**Tarefa proposta 1**
Converta em CSV de duas colunas, "pedido" e "resposta", as entradas que vão da linha que contém "You are a computer-use agent. 1009x630" até a linha que contém "click(607, 317)", ambas incluídas. Faça uma linha do CSV para cada entrada, com o texto e a resposta em campos entre aspas e as quebras de linha trocadas por espaços.

Um dia de Glória


Muitos sabem que nossa querida amiga professora Glória Reis, além de trabalhar voluntariamente pela educação, também criou e edita o Jornal Recomeço, que dá voz aos presos da cadeia de Leopoldina, onde mora.

Durante quatro anos, Glória sofreu um processo absolutamente kafkiano por parte de um juiz da cidade, que se sentiu ofendido por suas críticas às condições desumanas da cadeia. (Aliás, quem assistiu o Programa do Jô de hoje ouviu, de um VERDADEIRO JUIZ, que as condições prisionais no Brasil são piores do que no Congo.)

A boa notícia é que o processo da Glória foi finalmente extinto, o que porém só ocorreu após o caso ter sido divulgado na grande mídia e fora do país. Coisas do Brasil! A única certeza é que, sem essa divulgação, e se a Glória não fosse a pessoa corajosa e firme que é, sua condenação final seria certeira. São pessoas como ela que, às duras penas e com o próprio sofrimento, mudam aos poucos a cara deste país.

Mas a maior contribuição da professora Glória para a sociedade brasileira é o livro Escola, Instituição da Tortura, que deveria estar na cabeceira de todas as "autoridades" educacionais e dos secretários virtuais da educação que não ligam a mínima pelo pedagocídio sofrido por nossa infância e juventude nas escolas públicas brasileiras.

Leia a seguir o depoimento da própria Glória sobre a extinção de seu processo.

Em 17 de janeiro de 2008, a juíza de Direito do Estado de Minas Gerais,Tânia Maria Elias Chaim, proferiu sentença me condenando a quatro meses de prisão e multa por "difamar" o juiz José Alfredo Junger de Souza Vieira, em editorial no jornal Recomeço, dia 06/08/05. Acontece que o editorial não tem o nome do juiz que me acusou e o "crime" foi um dever de cidadão: denunciar as condições desumanas da cadeia local. Ou seja, não havia vítima, nem crime.

Está claro que um juiz, um promotor e uma juíza se uniram, usando do poder de seus cargos, para me condenar à prisão, sem que o Judiciário e o Ministério Público, enquanto órgãos da justiça, movessem uma palha para coibir o abuso de poder de seus pares.

Recebida a sentença, escrevi ao corregedor do TJMG, clamando por correção, não da sentença, é óbvio, mas do abuso de poder, do corporativismo e da incivilidade de seus juízes. Pois mesmo diante da minha carta, relatando as irregularidades no processo e o abuso de autoridade dos juízes em questão, recebi como resposta uma peça "primorosa" do Corregedor Desembargador José Francisco Bueno, "dando total cobertura" à conduta dos juízes a quem cabia investigar e corrigir para melhoria da justiça. " Não há nenhuma possibilidade de absolvição, embora eu nem tenha lido o processo", disse a juíza na audiência.

**Entradas da tarefa**
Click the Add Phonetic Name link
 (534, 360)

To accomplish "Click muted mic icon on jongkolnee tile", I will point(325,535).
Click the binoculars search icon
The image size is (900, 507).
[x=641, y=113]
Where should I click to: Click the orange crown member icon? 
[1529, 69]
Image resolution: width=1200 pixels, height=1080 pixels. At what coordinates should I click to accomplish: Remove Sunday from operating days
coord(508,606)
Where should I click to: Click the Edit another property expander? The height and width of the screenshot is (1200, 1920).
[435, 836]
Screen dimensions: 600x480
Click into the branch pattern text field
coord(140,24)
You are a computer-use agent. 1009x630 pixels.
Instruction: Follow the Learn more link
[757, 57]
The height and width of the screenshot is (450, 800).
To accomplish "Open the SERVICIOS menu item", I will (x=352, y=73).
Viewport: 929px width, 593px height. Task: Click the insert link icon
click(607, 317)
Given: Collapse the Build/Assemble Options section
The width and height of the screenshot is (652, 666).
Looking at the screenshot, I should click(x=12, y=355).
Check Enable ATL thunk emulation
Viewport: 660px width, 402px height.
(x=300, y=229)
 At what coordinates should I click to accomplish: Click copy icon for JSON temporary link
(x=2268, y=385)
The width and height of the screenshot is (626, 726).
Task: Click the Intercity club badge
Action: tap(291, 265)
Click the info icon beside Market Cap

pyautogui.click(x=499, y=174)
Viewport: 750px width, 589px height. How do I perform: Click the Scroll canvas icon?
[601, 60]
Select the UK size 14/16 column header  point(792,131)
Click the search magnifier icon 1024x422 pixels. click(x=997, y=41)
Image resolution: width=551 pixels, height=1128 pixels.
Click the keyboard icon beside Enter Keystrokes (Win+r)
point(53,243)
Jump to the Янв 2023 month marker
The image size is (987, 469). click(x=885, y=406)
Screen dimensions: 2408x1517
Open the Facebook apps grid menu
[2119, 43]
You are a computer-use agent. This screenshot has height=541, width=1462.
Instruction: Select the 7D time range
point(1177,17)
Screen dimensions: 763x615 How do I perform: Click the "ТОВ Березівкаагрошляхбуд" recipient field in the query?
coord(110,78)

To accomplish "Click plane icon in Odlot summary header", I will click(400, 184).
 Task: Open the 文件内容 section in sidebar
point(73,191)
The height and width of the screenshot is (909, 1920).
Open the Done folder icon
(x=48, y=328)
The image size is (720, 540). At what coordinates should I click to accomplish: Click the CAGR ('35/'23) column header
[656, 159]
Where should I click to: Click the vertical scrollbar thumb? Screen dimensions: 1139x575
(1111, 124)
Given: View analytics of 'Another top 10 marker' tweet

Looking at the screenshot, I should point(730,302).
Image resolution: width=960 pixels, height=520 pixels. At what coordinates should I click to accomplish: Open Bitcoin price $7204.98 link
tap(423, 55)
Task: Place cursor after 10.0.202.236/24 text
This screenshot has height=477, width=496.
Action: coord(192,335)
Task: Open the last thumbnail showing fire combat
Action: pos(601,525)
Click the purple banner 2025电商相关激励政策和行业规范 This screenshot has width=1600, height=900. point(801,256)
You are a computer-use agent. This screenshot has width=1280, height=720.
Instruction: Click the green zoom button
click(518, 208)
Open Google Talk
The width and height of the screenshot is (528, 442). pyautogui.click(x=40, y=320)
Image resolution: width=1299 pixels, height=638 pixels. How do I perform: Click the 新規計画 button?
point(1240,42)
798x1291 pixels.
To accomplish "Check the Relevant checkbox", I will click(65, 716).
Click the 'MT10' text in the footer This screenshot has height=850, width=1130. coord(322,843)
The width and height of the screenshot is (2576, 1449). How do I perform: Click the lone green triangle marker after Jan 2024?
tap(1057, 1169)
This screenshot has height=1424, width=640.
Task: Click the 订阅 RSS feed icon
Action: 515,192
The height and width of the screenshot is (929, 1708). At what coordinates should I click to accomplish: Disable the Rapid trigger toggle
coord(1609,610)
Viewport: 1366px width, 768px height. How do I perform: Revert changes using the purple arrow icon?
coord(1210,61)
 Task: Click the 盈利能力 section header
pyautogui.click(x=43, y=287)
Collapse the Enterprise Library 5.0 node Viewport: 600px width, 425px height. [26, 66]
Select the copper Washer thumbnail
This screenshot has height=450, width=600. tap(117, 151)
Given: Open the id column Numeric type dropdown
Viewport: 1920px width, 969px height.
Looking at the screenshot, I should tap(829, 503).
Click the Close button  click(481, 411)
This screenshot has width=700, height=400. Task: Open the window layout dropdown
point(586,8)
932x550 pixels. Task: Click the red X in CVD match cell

**Tarefa proposta 2**
Por favor, reescreva o texto sobre o processo de Glória Reis desde "Mas a maior" até "escolas públicas brasileiras.", trocando "pedagocídio" por "abandono".

**Resposta resolvida 1**
pedido,resposta
"You are a computer-use agent. 1009x630 pixels. Instruction: Follow the Learn more link","[757, 57]"
"The height and width of the screenshot is (450, 800). To accomplish ""Open the SERVICIOS menu item"",","I will (x=352, y=73)."
"Viewport: 929px width, 593px height. Task: Click the insert link icon","click(607, 317)"

**Resposta resolvida 2**
Mas a maior contribuição da professora Glória para a sociedade brasileira é o livro Escola, Instituição da Tortura, que deveria estar na cabeceira de todas as "autoridades" educacionais e dos secretários virtuais da educação que não ligam a mínima pelo abandono sofrido por nossa infância e juventude nas escolas públicas brasileiras.